Whereas the claimant can no more claim that the arbitrator, in ordering the resumption of negotiations, rendered an “imperfect” decision for failing to settle the dispute submitted to him and that this decision would moreover be insusceptible to enforcement, as the arbitrator did not consider the production capacities of GECAMINES SA which, due to the decline in output of its mines, would no longer be able to deliver the quantity of tonnage necessary for the clearance of deliveries;

Under the terms of the Terms of Reference, the arbitrator could order ‘all necessary measures’ and was not required to make an interim award, pending the outcome of the negotiations.

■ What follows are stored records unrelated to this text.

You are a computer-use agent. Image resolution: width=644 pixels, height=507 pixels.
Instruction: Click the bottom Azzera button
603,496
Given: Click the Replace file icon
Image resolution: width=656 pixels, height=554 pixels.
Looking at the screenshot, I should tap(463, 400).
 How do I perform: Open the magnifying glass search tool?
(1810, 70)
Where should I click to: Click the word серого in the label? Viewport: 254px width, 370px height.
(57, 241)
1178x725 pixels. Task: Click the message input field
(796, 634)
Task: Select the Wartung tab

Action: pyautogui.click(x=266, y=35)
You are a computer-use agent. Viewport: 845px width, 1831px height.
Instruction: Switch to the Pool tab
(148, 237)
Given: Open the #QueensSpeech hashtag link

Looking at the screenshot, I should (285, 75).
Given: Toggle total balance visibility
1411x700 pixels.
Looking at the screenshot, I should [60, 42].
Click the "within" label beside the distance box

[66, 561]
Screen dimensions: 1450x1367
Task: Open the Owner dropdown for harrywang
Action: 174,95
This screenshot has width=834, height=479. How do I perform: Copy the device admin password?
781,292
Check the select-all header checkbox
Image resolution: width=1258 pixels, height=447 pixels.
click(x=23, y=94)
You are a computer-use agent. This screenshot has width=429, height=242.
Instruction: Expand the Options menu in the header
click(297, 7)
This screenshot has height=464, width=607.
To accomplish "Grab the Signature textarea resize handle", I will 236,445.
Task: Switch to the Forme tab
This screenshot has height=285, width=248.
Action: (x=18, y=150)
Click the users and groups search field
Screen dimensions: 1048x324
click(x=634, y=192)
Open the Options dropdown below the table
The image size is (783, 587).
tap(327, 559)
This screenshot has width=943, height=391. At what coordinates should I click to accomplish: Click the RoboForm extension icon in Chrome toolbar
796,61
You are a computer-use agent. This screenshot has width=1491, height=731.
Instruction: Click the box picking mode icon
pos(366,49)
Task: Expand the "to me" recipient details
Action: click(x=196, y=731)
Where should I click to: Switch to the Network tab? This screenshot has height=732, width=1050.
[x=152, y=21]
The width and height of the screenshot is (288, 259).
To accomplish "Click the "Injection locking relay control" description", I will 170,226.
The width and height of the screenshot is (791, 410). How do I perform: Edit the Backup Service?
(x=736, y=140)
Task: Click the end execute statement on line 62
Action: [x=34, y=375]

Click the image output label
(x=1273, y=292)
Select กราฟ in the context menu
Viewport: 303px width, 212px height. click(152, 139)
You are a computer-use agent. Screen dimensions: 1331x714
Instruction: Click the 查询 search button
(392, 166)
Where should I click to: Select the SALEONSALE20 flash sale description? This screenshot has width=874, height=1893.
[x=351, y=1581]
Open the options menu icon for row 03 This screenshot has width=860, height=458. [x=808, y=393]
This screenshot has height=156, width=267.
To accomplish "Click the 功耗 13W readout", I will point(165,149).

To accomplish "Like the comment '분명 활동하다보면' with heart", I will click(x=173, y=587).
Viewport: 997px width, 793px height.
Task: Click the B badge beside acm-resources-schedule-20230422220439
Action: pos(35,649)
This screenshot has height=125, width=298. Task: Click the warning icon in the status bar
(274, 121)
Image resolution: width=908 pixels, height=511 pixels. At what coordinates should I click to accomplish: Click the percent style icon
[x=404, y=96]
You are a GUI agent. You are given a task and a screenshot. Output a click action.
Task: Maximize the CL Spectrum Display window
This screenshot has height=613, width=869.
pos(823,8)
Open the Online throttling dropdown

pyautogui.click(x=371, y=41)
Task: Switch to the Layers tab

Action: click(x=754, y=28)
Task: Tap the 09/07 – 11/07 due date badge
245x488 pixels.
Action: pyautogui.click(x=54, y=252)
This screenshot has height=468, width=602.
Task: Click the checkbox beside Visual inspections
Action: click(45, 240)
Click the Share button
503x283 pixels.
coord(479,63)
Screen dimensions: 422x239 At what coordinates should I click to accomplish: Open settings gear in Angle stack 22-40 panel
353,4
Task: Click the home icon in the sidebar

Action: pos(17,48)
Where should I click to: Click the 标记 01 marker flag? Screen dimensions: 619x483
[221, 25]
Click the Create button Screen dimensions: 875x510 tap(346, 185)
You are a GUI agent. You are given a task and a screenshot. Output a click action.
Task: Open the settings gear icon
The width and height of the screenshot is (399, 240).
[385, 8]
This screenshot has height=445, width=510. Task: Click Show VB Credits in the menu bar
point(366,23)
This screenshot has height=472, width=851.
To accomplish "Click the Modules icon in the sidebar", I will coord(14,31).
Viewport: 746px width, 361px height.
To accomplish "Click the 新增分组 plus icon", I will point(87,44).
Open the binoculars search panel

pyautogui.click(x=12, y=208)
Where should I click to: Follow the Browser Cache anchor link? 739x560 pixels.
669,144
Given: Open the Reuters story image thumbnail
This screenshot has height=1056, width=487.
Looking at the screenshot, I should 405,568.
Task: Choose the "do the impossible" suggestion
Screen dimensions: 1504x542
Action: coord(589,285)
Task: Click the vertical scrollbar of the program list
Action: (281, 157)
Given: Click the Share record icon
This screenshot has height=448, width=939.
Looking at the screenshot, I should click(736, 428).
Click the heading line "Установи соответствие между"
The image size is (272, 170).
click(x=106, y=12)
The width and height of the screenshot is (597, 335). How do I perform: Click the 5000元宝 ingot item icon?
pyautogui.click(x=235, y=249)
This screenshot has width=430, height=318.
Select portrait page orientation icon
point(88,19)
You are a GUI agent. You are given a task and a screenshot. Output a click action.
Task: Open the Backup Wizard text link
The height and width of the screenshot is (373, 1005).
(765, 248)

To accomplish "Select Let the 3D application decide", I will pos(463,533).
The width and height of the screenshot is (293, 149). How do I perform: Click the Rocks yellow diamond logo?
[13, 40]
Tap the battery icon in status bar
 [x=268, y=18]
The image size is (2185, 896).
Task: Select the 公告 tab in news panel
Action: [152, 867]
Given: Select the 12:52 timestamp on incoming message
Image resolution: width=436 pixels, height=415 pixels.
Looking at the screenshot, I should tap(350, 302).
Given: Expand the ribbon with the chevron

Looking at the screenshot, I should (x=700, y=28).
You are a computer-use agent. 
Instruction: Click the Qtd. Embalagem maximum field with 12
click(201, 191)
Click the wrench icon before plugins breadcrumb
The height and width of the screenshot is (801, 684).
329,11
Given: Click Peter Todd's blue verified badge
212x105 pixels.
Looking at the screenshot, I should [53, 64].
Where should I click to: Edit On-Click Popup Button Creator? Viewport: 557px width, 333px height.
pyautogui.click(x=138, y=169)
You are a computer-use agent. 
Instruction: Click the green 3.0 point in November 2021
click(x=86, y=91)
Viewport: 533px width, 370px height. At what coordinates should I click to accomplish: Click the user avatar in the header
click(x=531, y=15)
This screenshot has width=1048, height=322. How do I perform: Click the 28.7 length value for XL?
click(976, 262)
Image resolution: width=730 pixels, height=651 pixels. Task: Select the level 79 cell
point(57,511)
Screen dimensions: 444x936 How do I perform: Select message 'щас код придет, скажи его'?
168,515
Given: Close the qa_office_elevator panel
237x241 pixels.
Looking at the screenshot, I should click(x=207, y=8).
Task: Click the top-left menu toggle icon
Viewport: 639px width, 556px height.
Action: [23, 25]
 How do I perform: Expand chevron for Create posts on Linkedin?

However, in implementing the prior negotiation agreed between the parties, he ruled on the application before him by a binding decision to which the parties had to comply. The fact that these negotiations may not succeed or that GECAMINES SA cannot, for reasons relating to the reduction of its production capacity, discharge the quantities not delivered is not likely to affect the effectiveness of the award, SPEZIA retaining, in the event of failure of the negotiations, the right to act by all legal means and in particular to formulate a new request for arbitration;

That, as a result, the ground which is not further substantiated must be dismissed;

On the claim for damages

Whereas there is no reason to consider that SPZEZIA has abused its right of action by bringing an action for annulment, as such abuse cannot result solely from the weakness of the means invoked;

that GECAMINES SA must therefore be dismissed from its claim for damages for abuse of process;

On costs

Whereas SPEZIA who dis unsuccessful must be ordered to pay the costs;

On the application of Article 700 of the Code of Civil Procedure

Whereas SPEZIA is ordered to pay the costs, SPEZIA cannot claim the application in its favour of the provisions of Article 700 of the Code of Civil Procedure and must be ordered on the same basis to pay GECAMINES SA a sum of EUR 50,000.

FOR THESE REASONS:

Dismisses the English company SPEZIA CONSULTANTS METALS LIMITED’s action for annulment of the award rendered in Paris on 11 January 2013 in the case opposing it to the Congolese limited liability company SOCIETE GENERALE DES CARRIERES ET DES MINES;

Dismisses the limited liability company under Congolese law SOCIETE GENERALE DES CARRIERES ET DES MINES' claim for damages for abusive proceedings;

Orders the English company SPEZIA CONSULTANTS METALS LIMITED to pay the costs and the sum of 50,000 euros in application of article 700 of the Code of Civil Procedure.